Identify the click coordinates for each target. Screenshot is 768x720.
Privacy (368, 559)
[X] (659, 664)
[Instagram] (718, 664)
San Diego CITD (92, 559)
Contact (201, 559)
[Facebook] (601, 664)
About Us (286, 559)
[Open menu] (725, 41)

- - - - - - -

▸ EXERCISE
Which lines in the items above contain the string "coordinates", matching its case exactly? Pick out each of those lines.

▸ EXERCISE RESPONSE
Identify the click coordinates for each target. Screenshot is 768x720.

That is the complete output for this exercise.